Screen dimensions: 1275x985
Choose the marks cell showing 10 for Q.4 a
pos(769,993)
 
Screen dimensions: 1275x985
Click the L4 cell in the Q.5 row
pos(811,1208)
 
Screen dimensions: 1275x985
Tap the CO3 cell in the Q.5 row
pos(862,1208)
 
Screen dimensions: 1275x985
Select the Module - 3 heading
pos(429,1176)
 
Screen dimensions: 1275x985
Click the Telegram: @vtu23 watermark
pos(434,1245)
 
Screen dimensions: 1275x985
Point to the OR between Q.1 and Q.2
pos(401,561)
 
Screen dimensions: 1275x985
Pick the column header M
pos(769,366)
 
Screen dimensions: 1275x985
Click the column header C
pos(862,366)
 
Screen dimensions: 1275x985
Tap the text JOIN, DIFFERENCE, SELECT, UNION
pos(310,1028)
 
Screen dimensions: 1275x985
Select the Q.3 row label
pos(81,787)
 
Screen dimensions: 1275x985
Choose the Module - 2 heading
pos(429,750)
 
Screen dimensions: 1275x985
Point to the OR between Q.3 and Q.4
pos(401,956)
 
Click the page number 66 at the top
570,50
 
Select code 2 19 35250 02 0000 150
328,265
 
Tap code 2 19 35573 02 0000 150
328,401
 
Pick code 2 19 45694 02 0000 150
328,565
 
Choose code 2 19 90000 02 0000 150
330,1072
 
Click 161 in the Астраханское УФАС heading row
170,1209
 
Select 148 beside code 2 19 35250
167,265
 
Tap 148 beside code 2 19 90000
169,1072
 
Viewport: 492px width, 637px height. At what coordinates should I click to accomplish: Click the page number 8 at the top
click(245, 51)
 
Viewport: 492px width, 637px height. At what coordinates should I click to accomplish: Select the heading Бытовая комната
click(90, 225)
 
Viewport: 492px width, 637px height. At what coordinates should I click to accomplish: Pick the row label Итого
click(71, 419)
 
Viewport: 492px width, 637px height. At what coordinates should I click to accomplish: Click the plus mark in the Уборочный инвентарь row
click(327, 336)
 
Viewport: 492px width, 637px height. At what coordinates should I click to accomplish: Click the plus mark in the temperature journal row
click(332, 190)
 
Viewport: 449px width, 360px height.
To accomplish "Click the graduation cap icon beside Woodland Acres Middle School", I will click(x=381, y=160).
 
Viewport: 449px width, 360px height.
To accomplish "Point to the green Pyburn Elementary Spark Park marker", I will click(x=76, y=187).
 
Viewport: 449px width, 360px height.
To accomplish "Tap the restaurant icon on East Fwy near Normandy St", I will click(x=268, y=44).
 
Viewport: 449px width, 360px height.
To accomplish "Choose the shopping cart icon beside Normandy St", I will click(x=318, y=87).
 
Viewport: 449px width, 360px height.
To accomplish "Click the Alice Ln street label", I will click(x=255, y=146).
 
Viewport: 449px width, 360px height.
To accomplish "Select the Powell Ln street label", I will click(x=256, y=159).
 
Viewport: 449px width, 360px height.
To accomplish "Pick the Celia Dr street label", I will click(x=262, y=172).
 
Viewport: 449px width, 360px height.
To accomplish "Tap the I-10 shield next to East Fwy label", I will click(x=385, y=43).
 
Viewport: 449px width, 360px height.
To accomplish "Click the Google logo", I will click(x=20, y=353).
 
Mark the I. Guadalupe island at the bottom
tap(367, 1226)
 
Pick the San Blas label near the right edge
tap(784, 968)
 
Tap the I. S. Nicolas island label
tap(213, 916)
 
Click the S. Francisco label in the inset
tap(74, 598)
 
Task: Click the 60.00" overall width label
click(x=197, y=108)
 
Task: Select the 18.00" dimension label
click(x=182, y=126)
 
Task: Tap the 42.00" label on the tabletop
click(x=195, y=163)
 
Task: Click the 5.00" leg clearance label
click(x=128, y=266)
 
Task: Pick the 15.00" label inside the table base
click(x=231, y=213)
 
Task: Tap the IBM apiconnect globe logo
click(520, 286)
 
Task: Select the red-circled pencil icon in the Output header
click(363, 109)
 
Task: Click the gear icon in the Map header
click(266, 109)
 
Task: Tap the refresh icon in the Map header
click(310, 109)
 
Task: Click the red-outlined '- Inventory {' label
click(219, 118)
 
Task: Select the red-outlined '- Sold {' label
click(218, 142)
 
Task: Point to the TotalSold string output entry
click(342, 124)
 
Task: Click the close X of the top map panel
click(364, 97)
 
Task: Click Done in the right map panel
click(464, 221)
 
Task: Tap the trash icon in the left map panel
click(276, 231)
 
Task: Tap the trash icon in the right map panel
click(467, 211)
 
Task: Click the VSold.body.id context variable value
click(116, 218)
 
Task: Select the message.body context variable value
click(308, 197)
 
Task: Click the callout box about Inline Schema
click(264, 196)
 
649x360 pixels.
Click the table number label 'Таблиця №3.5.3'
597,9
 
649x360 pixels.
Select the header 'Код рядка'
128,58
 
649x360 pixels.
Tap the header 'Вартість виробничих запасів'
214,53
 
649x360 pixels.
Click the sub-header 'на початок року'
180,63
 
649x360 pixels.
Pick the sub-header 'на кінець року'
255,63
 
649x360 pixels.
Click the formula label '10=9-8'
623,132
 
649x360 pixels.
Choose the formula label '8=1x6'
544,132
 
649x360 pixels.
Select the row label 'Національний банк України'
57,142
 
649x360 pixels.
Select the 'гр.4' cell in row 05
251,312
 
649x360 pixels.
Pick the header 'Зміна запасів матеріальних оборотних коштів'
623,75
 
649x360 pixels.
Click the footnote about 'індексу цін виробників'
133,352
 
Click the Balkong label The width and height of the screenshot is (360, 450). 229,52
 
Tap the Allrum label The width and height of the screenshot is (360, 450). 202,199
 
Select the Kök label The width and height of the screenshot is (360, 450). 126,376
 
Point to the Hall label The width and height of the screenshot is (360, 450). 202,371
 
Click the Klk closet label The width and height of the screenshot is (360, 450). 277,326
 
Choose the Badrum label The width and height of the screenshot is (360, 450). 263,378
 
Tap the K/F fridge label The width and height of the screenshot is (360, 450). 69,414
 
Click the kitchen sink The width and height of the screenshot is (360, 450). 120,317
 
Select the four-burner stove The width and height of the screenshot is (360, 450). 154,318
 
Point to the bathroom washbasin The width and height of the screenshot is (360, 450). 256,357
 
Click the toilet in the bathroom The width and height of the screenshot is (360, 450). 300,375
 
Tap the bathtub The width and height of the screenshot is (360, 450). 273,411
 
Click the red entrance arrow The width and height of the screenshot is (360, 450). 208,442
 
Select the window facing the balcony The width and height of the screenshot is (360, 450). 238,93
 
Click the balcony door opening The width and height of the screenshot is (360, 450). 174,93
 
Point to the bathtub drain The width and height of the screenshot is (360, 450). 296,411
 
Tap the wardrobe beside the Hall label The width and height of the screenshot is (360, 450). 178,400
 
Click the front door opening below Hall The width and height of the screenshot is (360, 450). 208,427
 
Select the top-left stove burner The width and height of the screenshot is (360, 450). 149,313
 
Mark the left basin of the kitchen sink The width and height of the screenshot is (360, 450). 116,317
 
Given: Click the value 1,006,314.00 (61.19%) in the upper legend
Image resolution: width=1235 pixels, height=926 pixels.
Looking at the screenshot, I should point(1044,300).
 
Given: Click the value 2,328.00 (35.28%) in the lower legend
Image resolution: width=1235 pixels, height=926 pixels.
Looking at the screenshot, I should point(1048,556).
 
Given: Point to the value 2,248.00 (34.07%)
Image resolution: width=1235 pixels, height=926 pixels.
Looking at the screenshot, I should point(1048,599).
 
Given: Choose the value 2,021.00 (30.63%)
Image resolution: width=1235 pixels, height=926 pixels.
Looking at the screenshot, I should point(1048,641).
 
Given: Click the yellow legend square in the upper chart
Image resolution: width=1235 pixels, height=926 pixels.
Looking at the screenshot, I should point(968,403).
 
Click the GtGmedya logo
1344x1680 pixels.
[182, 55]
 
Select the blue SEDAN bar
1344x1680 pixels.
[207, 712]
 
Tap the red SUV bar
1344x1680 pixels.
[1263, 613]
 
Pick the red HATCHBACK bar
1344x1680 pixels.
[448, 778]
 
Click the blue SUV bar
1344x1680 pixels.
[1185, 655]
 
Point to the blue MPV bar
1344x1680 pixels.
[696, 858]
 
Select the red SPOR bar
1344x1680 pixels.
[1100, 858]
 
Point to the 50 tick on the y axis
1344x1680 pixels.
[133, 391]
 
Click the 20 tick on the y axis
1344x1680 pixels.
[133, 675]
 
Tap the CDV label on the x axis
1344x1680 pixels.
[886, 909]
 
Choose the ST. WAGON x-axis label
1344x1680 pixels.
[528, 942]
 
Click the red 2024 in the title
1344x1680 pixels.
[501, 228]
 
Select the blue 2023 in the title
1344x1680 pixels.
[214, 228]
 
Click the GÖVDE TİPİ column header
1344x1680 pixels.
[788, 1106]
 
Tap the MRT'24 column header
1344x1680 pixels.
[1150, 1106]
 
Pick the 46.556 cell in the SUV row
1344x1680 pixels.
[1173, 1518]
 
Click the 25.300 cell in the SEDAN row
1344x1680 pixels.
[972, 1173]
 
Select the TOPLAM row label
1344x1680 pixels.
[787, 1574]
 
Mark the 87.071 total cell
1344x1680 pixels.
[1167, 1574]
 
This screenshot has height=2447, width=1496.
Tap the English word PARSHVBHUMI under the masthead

**Problem description:** Arrange the part of the listing above that opens with the line containing "Уборочный инвентарь row" and closes with the line containing "click(332, 190)" as a JSON list of strings, one per line, with blank lines left out.

**Result of the task:**
[
  "Viewport: 492px width, 637px height. At what coordinates should I click to accomplish: Click the plus mark in the Уборочный инвентарь row",
  "click(327, 336)",
  "Viewport: 492px width, 637px height. At what coordinates should I click to accomplish: Click the plus mark in the temperature journal row",
  "click(332, 190)"
]